Current research contains proposals on the simplified architecture of the decoding neural network that can perform required operations in parallel and process distributed representations of the arbitrary recursive structures. This neural architecture builds the integrated symbolic and sub-symbolic workflows and can be integrated into broader linguistic frameworks advancing the language theory. When considering proposed design as not final networks, but as re-usable blocks, then it opens a broader range of applied tasks such as sentence voice detection [10], neural processing of syntax parse trees [12], neural implementation of integer arithmetics [15], aggregation of linguistic assessments during the decision-making process.

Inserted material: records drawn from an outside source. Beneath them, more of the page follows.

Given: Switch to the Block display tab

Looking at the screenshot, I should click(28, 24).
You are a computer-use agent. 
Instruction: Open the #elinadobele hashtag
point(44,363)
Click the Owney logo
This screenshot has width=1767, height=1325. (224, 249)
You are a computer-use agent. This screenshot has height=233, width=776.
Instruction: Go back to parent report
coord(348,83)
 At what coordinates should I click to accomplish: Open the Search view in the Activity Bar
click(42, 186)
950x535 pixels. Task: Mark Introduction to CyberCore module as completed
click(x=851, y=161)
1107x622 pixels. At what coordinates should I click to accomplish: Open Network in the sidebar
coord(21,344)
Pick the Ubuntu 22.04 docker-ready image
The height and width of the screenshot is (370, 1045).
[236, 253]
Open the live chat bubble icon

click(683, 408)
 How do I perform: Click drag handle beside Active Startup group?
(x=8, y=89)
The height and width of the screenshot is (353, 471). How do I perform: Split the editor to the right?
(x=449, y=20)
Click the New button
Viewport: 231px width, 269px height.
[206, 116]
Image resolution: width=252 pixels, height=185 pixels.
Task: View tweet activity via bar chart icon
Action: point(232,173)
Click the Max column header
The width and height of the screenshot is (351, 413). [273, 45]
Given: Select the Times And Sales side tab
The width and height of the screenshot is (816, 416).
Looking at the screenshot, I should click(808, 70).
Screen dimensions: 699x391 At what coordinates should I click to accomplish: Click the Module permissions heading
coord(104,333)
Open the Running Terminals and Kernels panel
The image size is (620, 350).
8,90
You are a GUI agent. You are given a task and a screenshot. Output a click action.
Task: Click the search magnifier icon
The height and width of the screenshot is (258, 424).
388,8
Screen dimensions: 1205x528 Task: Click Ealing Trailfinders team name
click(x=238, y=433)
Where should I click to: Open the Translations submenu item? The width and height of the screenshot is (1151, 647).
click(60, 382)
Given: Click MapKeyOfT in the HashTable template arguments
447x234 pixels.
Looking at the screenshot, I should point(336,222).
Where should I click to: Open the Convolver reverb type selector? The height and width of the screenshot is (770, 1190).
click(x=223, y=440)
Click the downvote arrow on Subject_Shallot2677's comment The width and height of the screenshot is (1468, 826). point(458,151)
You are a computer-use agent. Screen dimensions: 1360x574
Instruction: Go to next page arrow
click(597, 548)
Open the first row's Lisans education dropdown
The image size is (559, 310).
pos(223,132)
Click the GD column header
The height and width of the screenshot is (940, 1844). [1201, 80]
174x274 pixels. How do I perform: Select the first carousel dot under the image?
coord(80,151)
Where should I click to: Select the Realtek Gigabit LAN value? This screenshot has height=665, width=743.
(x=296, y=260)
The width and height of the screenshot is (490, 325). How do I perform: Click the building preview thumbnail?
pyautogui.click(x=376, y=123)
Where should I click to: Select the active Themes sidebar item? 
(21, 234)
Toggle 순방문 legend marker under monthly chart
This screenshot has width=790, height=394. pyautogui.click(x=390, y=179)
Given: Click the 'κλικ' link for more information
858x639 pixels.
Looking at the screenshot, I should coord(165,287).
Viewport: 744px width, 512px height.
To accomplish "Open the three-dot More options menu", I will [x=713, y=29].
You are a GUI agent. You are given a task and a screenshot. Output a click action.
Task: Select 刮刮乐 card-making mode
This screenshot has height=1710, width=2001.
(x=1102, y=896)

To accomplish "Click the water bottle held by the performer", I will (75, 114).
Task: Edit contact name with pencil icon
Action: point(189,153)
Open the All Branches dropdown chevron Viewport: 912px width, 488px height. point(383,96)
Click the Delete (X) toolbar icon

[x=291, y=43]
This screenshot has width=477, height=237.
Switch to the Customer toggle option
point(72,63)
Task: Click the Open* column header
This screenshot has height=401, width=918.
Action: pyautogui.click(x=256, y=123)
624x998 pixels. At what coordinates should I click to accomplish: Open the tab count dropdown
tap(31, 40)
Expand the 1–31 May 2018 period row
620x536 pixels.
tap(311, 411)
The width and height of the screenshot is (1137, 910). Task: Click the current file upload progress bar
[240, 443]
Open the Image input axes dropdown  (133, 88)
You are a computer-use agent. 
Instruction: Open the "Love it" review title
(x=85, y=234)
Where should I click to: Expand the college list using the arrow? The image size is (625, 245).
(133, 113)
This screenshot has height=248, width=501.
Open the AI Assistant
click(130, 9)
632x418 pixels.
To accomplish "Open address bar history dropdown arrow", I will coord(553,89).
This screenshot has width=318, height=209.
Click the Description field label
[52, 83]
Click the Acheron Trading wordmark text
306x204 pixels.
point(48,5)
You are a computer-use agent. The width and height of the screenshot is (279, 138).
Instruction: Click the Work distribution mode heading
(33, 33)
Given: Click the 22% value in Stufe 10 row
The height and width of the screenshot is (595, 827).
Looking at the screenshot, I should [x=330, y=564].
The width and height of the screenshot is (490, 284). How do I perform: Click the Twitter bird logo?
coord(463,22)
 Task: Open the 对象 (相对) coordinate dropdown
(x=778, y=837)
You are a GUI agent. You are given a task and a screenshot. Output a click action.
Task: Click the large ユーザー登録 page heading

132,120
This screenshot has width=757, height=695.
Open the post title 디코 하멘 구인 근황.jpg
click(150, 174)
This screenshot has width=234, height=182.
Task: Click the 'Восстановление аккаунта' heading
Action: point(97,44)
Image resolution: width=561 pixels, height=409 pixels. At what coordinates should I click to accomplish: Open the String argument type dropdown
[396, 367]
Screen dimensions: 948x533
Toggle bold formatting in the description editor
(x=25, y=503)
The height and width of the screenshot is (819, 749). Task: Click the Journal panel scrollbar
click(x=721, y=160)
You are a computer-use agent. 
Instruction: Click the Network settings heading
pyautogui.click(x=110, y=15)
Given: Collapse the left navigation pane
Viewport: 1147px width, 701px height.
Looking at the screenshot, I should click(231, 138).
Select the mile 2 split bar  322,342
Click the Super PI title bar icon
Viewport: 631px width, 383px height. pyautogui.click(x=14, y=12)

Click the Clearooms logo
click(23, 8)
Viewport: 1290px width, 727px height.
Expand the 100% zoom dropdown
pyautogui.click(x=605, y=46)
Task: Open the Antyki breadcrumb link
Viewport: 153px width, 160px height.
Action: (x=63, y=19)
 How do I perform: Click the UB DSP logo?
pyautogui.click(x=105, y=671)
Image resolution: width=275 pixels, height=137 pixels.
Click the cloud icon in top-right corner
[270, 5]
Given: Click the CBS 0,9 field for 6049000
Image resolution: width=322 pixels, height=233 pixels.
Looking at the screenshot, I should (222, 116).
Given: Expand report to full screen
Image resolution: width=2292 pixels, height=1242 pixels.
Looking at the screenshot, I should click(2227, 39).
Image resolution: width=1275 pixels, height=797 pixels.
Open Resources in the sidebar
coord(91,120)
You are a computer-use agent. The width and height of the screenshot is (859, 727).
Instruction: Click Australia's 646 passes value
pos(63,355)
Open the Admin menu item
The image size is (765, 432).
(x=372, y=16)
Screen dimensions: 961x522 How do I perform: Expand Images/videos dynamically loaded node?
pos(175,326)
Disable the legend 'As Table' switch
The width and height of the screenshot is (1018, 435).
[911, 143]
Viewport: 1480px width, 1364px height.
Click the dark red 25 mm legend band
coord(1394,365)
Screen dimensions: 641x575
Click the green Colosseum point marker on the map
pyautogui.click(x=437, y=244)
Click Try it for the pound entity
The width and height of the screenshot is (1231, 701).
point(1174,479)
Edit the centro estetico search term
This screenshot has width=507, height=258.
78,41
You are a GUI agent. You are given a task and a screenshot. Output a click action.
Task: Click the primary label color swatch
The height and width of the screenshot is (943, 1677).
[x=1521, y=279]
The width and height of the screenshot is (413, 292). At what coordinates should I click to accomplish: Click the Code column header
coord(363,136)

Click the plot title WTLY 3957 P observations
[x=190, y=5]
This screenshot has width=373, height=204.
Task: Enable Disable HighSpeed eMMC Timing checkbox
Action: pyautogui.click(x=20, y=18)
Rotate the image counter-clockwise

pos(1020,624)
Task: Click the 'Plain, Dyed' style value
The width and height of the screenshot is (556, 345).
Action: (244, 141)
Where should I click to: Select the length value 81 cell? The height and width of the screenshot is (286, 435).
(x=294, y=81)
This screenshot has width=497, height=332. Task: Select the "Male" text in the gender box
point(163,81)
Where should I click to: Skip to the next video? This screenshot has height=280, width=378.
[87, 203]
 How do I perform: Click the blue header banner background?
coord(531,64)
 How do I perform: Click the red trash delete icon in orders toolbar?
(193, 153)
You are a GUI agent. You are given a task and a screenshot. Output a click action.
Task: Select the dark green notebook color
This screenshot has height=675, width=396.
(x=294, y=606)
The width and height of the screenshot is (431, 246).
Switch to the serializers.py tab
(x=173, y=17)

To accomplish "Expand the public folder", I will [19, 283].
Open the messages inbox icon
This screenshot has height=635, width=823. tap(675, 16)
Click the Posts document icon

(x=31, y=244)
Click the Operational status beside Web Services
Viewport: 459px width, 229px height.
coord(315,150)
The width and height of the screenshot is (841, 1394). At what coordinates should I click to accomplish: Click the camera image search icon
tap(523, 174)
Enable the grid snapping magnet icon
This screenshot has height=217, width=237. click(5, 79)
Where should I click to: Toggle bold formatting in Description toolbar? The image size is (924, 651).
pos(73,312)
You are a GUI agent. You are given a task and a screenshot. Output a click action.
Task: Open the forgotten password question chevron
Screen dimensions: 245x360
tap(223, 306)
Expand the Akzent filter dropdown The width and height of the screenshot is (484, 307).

The proposed design of the decoder network keeps all pros of the encoding network:

(1) scalability due to the dynamic number of roles that can be used for unbinding procedure simultaneously;

(2) simplicity due to well-known primitives and clear architectural decisions that can be easily implemented in any modern neural framework

Finally, there is a profound demonstration of both encoding and decoding stages on the example of a recursive structure. An existing neural Tensor Representations encoding proposal [9, 14] lacks such details that are crucial for building robust solution on top of Tensor Product Variable Binding.

The first next step for improving the decoding network’s current design is the elimination of unbinding vectors pre-processing. The decoding network expects unbinding vectors to be passed as an input that implies that they are prepared in advance on the pre-processing stage. To make the pure neural computation for the full flow, it is vital to consider elaborating methods of integrating the pre-processing step into the model. It is also crucial to analyze the network performance under load to understand how well this network behaves for the structures with a vast amount of elements and a deep level of nesting.

According to the benchmark results, there are existing software and hardware limitations to encode and decode trees of absolutely arbitrary depth bigger than 20. This obstacle is suggested to overcome by re-designing encoding and decoding rules as operations over one-dimensional arrays with proper striding and manipulation rules instead of implementing Tensor Representations logic based on the mathematical model. Considerable advances in the maximum depth limitation can be achieved using sparse representation of the weight matrices that require less memory and enable the execution of optimized kernels within certain hardware types. It is crucial as the matrices are not randomly sparse but have a clear block structure demonstrated throughout the paper.

However, there is a more fundamental direction for further research. Recently proposed encoding and demonstrated in this paper decoding model do not fully close the gap of building the bridge between connectionist and symbolic levels of computations. Apart from just encoding the network in some distributed representation and then decoding it back to the form of structure, there is a huge need to build such neural networks capable of performing structure manipulations on the tensor level, such as rotating the tree, adding new subtrees. Several papers contribute to this topic regarding building neural-symbolic decision support systems [12, 13]. It was recently proposed to use TPRs for expressing integer arithmetics [15] as a vital part of building those systems. At the same time, there is a promising neural architecture—Neural Turing Machine [21], [21]—that allows training neural networks capable of performing selected arithmetic operations [8]. It seems to authors to be extremely important to compare learned representations versus generated ones using the TPRs rules from the standpoint of capacity.

Bringing both connectionist and symbolic computational paradigms together is an appealing idea, and authors share the belief that such integration is likely to provide significant advances in solving those tasks that can not be solved solely by any of those two approaches, for example, a task of building monolithic neural-symbolic decision support systems.